### Source information

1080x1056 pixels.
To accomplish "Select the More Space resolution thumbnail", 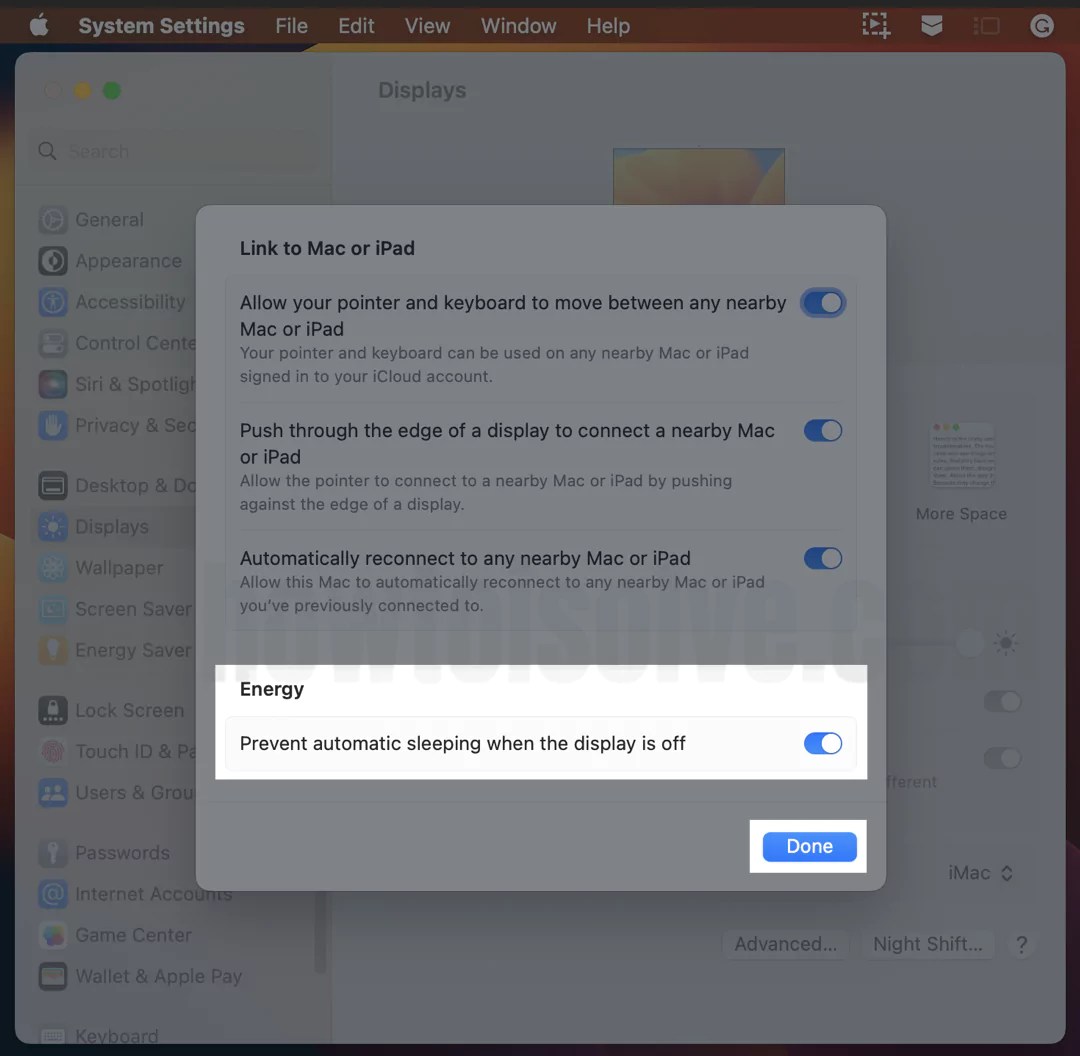I will click(961, 455).
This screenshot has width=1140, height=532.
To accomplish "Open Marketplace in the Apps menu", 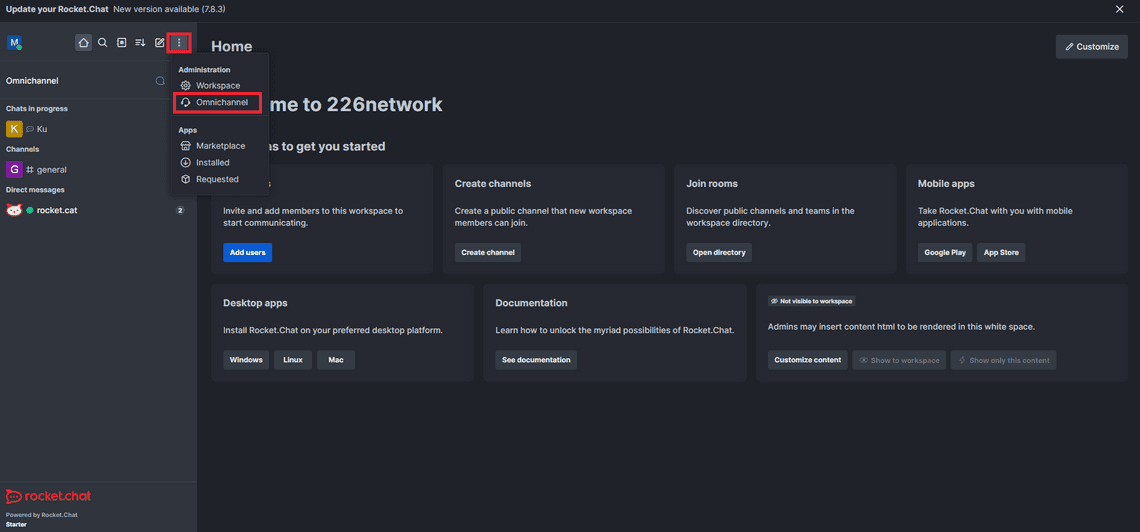I will (x=220, y=146).
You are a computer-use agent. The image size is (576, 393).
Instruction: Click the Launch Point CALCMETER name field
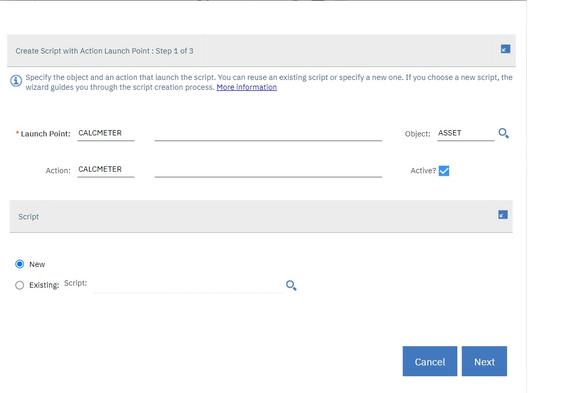pyautogui.click(x=106, y=133)
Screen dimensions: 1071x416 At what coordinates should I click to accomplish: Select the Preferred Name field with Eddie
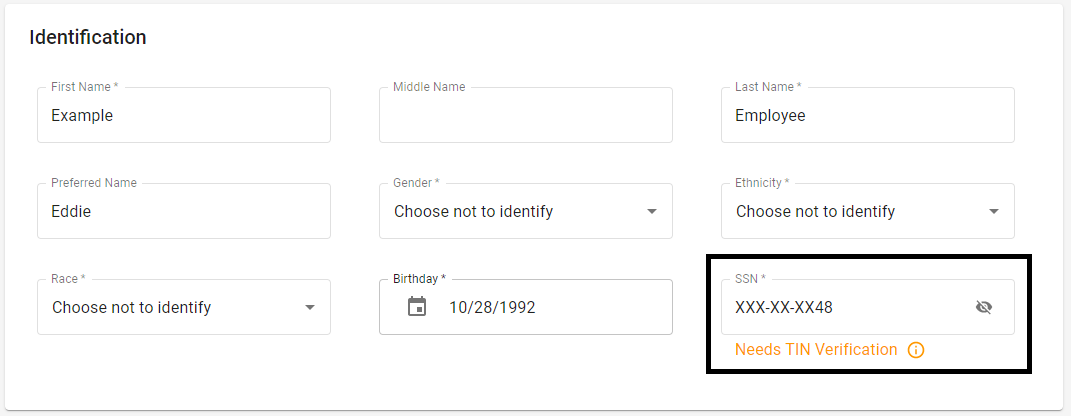coord(183,211)
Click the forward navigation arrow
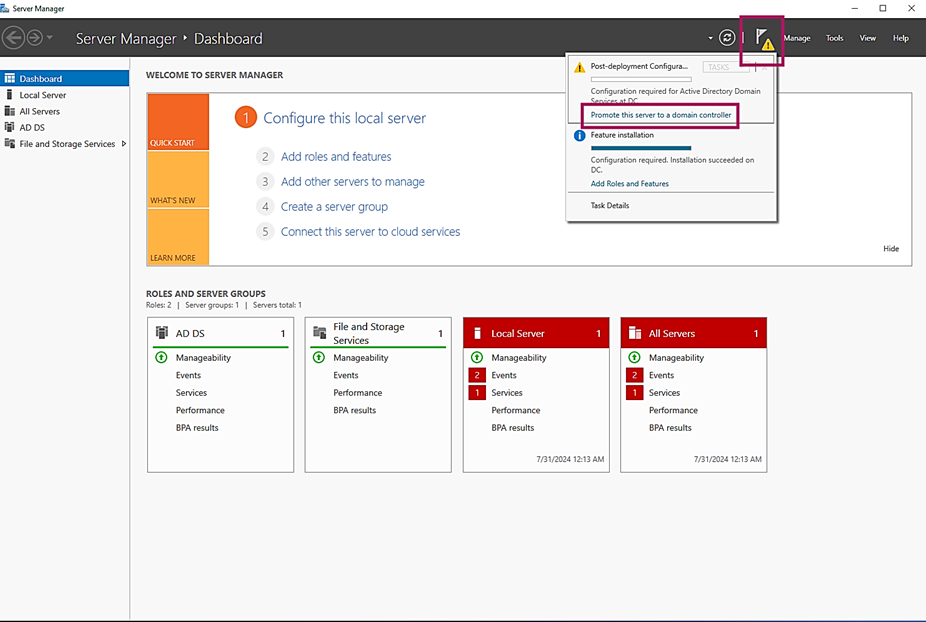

######

Give again, word for word, the lines from the one containing "Screen dimensions: 1071x416" through the last line of the entries, with pictures omitted and nothing added.

Screen dimensions: 1071x416 At what coordinates should I click to accomplish: Select the Preferred Name field with Eddie
coord(183,211)
Click the forward navigation arrow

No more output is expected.